▸ **Exercise objective**
Rewrite all of the material with "Beijing" swapped for "Shanghai" and everything else left unchanged. Leave the pictures out.

[Items listed in a dataset]
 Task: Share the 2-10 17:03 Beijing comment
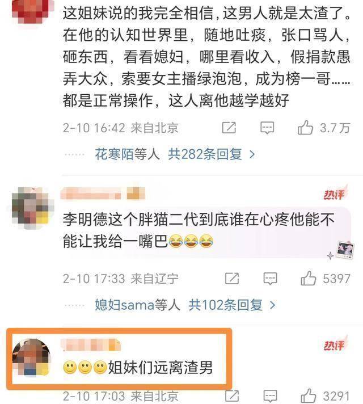click(x=232, y=395)
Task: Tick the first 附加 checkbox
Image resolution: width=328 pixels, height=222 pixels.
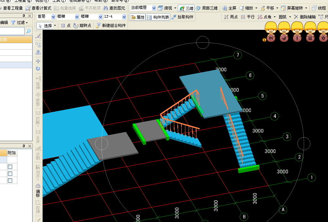Action: (10, 167)
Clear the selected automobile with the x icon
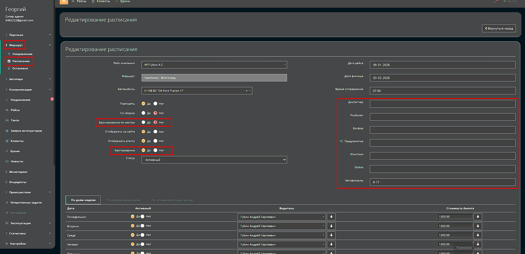 (x=246, y=91)
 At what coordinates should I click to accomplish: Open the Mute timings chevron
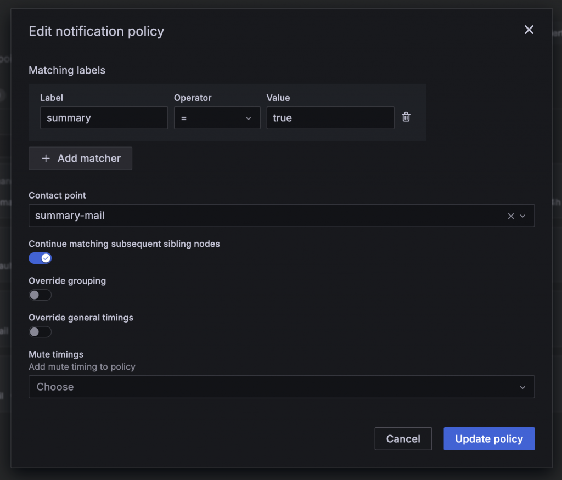click(522, 387)
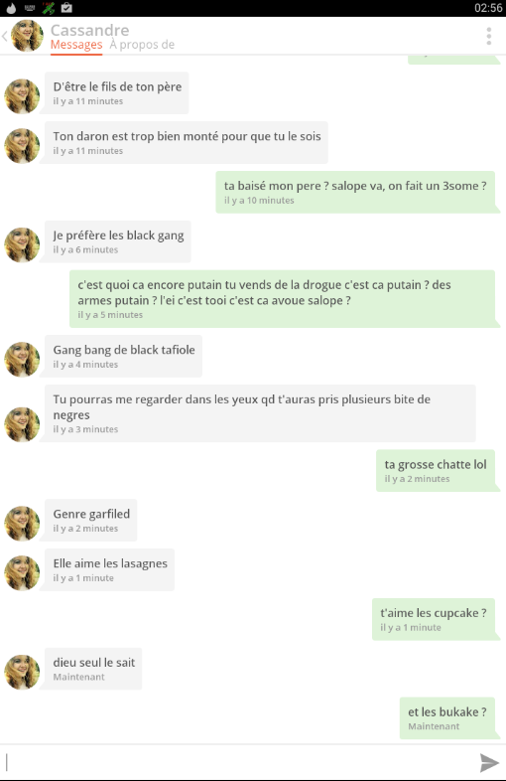Image resolution: width=506 pixels, height=781 pixels.
Task: Switch to the À propos de tab
Action: (142, 45)
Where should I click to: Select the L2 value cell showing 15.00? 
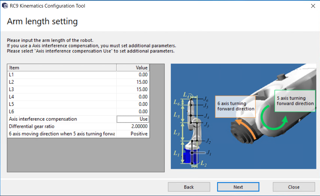133,82
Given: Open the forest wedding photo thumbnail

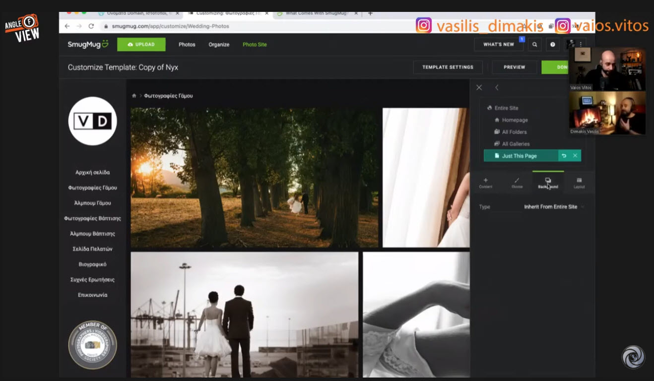Looking at the screenshot, I should pyautogui.click(x=254, y=178).
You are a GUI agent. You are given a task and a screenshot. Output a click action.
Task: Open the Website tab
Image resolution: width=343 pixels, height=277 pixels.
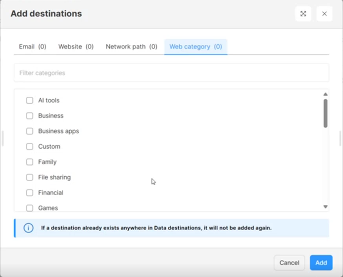[x=76, y=47]
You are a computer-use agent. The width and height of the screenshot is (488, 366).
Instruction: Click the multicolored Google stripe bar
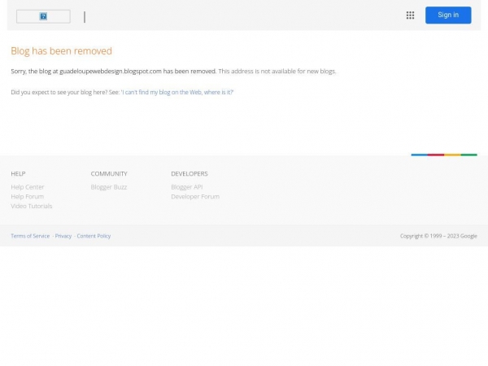click(443, 154)
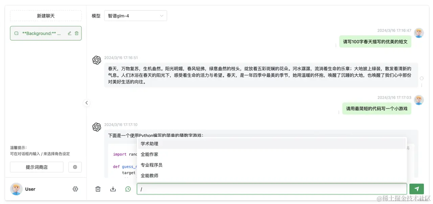433x204 pixels.
Task: Collapse the sidebar using the chevron arrow
Action: point(87,103)
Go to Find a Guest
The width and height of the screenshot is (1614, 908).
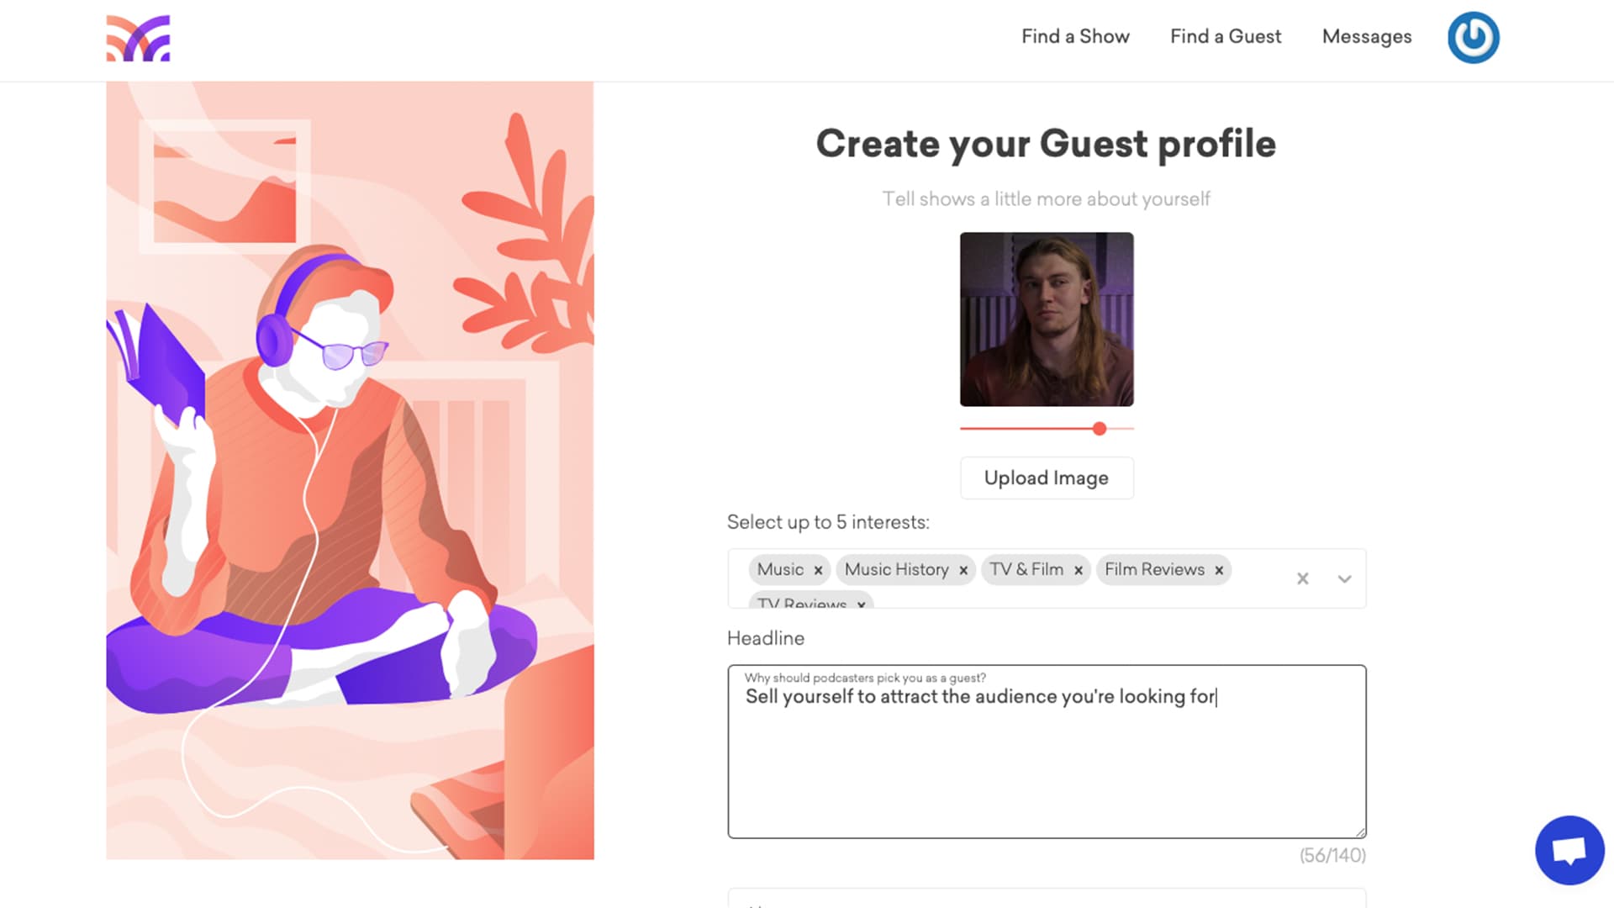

▸ **Exercise response**
 Task: Share the 2-10 17:03 Shanghai comment
click(x=232, y=395)
Task: Tick the first 附加 checkbox
Image resolution: width=328 pixels, height=222 pixels.
Action: (10, 167)
Clear the selected automobile with the x icon
 (x=246, y=91)
 At what coordinates should I click to accomplish: Open the Mute timings chevron
click(522, 387)
Image resolution: width=506 pixels, height=781 pixels.
Task: Switch to the À propos de tab
Action: (142, 45)
Where should I click to: Select the L2 value cell showing 15.00? 
133,82
Given: Open the forest wedding photo thumbnail

Looking at the screenshot, I should pyautogui.click(x=254, y=178).
You are a GUI agent. You are given a task and a screenshot. Output a click action.
Task: Open the Website tab
Image resolution: width=343 pixels, height=277 pixels.
[x=76, y=47]
You are a computer-use agent. The width and height of the screenshot is (488, 366).
Instruction: Click the multicolored Google stripe bar
click(443, 154)
433x204 pixels.
Task: Collapse the sidebar using the chevron arrow
Action: point(87,103)
Go to Find a Guest
The width and height of the screenshot is (1614, 908).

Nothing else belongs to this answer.